• _Task directions_
Return every entry from the listing below unaltered.

(Provided material begins)

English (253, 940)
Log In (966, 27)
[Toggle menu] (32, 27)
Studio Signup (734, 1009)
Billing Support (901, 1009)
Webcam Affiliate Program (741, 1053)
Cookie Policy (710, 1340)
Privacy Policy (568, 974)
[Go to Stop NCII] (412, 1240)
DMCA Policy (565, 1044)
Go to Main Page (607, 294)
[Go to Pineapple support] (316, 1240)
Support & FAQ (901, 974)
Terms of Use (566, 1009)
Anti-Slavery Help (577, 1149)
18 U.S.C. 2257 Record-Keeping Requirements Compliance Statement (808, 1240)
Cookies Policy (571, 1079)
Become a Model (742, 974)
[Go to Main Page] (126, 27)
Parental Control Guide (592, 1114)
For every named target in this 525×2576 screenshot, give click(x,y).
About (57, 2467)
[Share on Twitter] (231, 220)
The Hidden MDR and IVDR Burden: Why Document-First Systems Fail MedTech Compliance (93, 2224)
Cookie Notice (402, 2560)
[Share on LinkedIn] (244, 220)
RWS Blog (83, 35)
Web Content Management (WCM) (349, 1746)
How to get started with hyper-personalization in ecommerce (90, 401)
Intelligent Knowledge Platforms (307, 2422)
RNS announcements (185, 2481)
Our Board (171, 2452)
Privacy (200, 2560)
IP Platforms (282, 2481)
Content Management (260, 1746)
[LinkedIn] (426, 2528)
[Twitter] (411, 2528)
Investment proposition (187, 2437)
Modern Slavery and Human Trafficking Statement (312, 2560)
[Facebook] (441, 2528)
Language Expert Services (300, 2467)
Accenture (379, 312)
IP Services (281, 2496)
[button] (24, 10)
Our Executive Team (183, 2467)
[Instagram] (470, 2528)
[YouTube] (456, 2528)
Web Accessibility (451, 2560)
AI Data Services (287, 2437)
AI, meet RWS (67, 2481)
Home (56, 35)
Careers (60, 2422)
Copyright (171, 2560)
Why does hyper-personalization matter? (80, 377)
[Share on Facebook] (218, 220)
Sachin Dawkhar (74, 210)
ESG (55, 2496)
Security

(Provided material ends)

• _Solution for this problem_
English (253, 940)
Log In (966, 27)
[Toggle menu] (32, 27)
Studio Signup (734, 1009)
Billing Support (901, 1009)
Webcam Affiliate Program (741, 1053)
Cookie Policy (710, 1340)
Privacy Policy (568, 974)
[Go to Stop NCII] (412, 1240)
DMCA Policy (565, 1044)
Go to Main Page (607, 294)
[Go to Pineapple support] (316, 1240)
Support & FAQ (901, 974)
Terms of Use (566, 1009)
Anti-Slavery Help (577, 1149)
18 U.S.C. 2257 Record-Keeping Requirements Compliance Statement (808, 1240)
Cookies Policy (571, 1079)
Become a Model (742, 974)
[Go to Main Page] (126, 27)
Parental Control Guide (592, 1114)
For every named target in this 525×2576 screenshot, give click(x,y).
About (57, 2467)
[Share on Twitter] (231, 220)
The Hidden MDR and IVDR Burden: Why Document-First Systems Fail MedTech Compliance (93, 2224)
Cookie Notice (402, 2560)
[Share on LinkedIn] (244, 220)
RWS Blog (83, 35)
Web Content Management (WCM) (349, 1746)
How to get started with hyper-personalization in ecommerce (90, 401)
Intelligent Knowledge Platforms (307, 2422)
RNS announcements (185, 2481)
Our Board (171, 2452)
Privacy (200, 2560)
IP Platforms (282, 2481)
Content Management (260, 1746)
[LinkedIn] (426, 2528)
[Twitter] (411, 2528)
Investment proposition (187, 2437)
Modern Slavery and Human Trafficking Statement (312, 2560)
[Facebook] (441, 2528)
Language Expert Services (300, 2467)
Accenture (379, 312)
IP Services (281, 2496)
[button] (24, 10)
Our Executive Team (183, 2467)
[Instagram] (470, 2528)
[YouTube] (456, 2528)
Web Accessibility (451, 2560)
AI Data Services (287, 2437)
AI, meet RWS (67, 2481)
Home (56, 35)
Careers (60, 2422)
Copyright (171, 2560)
Why does hyper-personalization matter? (80, 377)
[Share on Facebook] (218, 220)
Sachin Dawkhar (74, 210)
ESG (55, 2496)
Security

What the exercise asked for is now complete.